Spinoso: “Municipalities are now quite desirous to see ‘their mall’ prosper and are willing to invest in these important community assets.”
As 2023 was ending, we gathered our senior management team to review the past year and look forward to the year ahead.
It is a time of analysis, visioning, budgeting, and reflection. We look inward and discuss broader industry issues and trends. Following our discussions, I found it interesting that dire predictions made about the mall’s future prior to the pandemic turned out rather differently than had been supposed. Here are three:
Rising rents, occupancies, and sales in malls. Honestly, ever since I entered the industry in the Eighties, the predominant prediction was “The Death of The Mall.” First, it was big boxes that would hasten its doom, then power centers and lifestyle centers. The pandemic hit, online sales soared, and doomsayers all nodded their heads that it would be the internet that would deal the death blow.
They were wrong. It didn’t happen. People are going to the mall, and new brands and uses are leasing spaces in them. Retailers have become keenly focused on their physical presences for a multitude of reasons. There is little new construction happening. Retail space availability is at 4%, and it’s malls that are often the first-choice locations for expanding retailers, restaurants, and entertainment venues. Our more than 85 properties are experiencing rising rents, increasing occupancies, and improved traffic and sales.
As a private company, Spinoso Real Estate Group (SREG) does not report operating results, per se, but the public REITs that do underscore the strong performance of malls operated by skilled sponsors. Simon Properties recently reported that occupancy (95.8%) and rents have increased significantly versus prior year and are at all-time highs. Macerich, too, reported climbing occupancies and a return to pre-pandemic levels.
In this year’s first quarter, we at SREG achieved a remarkable 180% increase in new deal square footage compared to last year’s Q1. This growth has translated into a remarkable 155% increase in gross revenue during the same timeframe. Furthermore, our pipeline for new leases and letters of intent under negotiation is at an all-time high.
Negative changes in e-commerce. Pre-pandemic, headlines predicted a future in which everything would be purchased online and delivered to doors by drones. Amazon Prime promised next day delivery, for free. But we are seeing an opposite trend and narrative growing. Overnight shipping is often not free. Indeed, it’s very expensive. Many products once available on Amazon are no longer available. Damaged products, stolen deliveries, incorrect order fulfilment, and other issues are motivating shoppers to purchase in person.
The real story that has played out is that of national chains incorporating pick-up of online orders within their stores. Macy’s, Home Depot, Dick’s Sporting Goods, specialty shop retailers, and even food court tenants such as Chick-fil-A have taken up the practice, and SREG works closely with our tenant partners to accommodate and promote this feature.
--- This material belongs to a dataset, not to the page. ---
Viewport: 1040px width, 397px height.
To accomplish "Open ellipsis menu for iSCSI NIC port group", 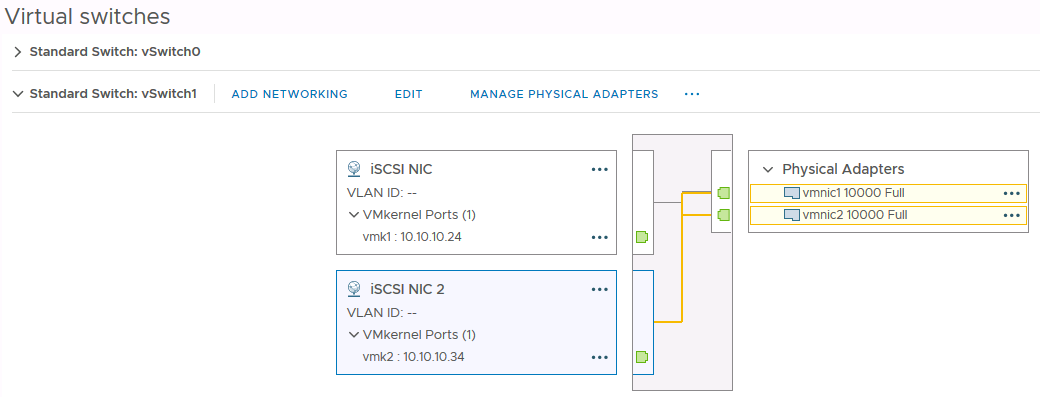I will point(600,170).
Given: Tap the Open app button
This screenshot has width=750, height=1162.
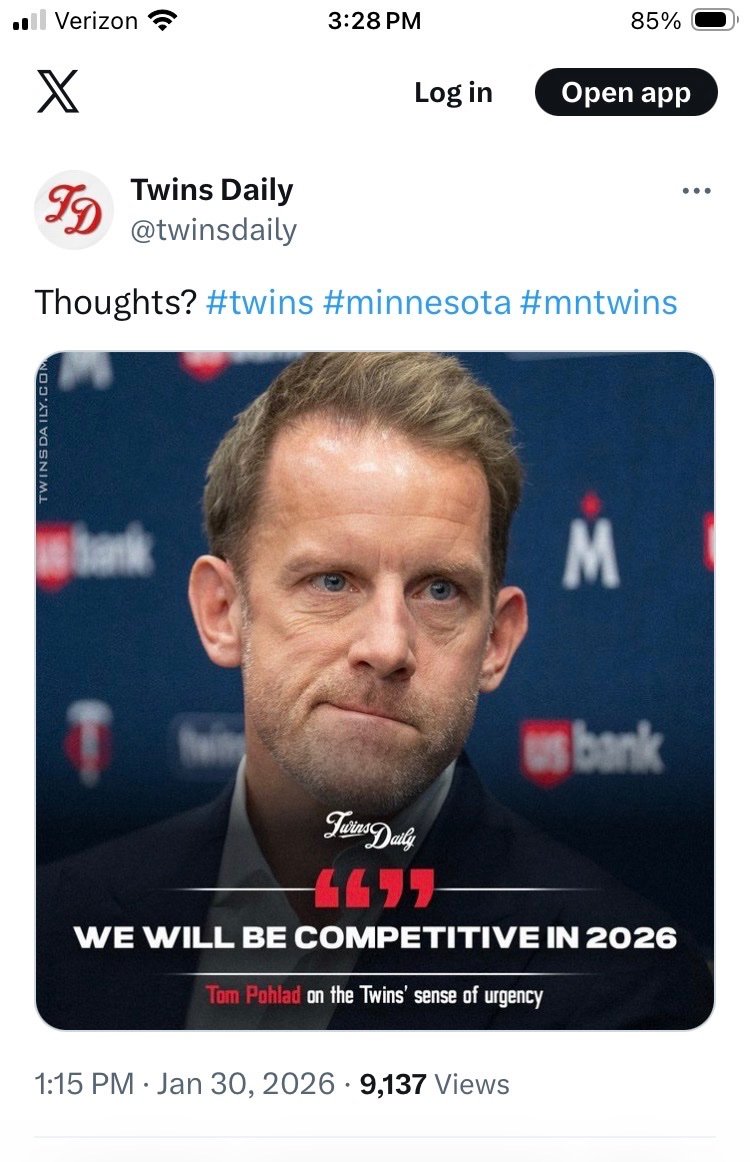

Municipalities are more proactive about mall redevelopments. I have had the good fortune to personally lead a multitude of shopping mall redevelopments. Historically, these types of projects--both large and small-- were met with significant resistance from municipalities, communities, and often anchor tenants with approval rights. This situation has changed dramatically. Municipalities are now quite desirous to see “their mall” prosper and are supportive of plans to improve, evolve, and invest in these important community assets.
We are now working on a mall property in Wisconsin where, prior to our involvement, an anchor tenant closed and vacated. The building and the parcel were owned by a third-party that leased it to the former department store. When the department store closed, officials used city resources to purchase the box. They recruited a residential developer to redevelop the box and parcel it into a much-needed quality residential product. We worked with the city and other anchors to develop a new reciprocal easement agreement designed to address the needs of an evolving mall.
As so often happens in our media-drenched society, the mall story line that was set down via hearsay and the media did not come to pass. And well-operated, enclosed centers in viable markets continue to be the main attraction on Main and Main.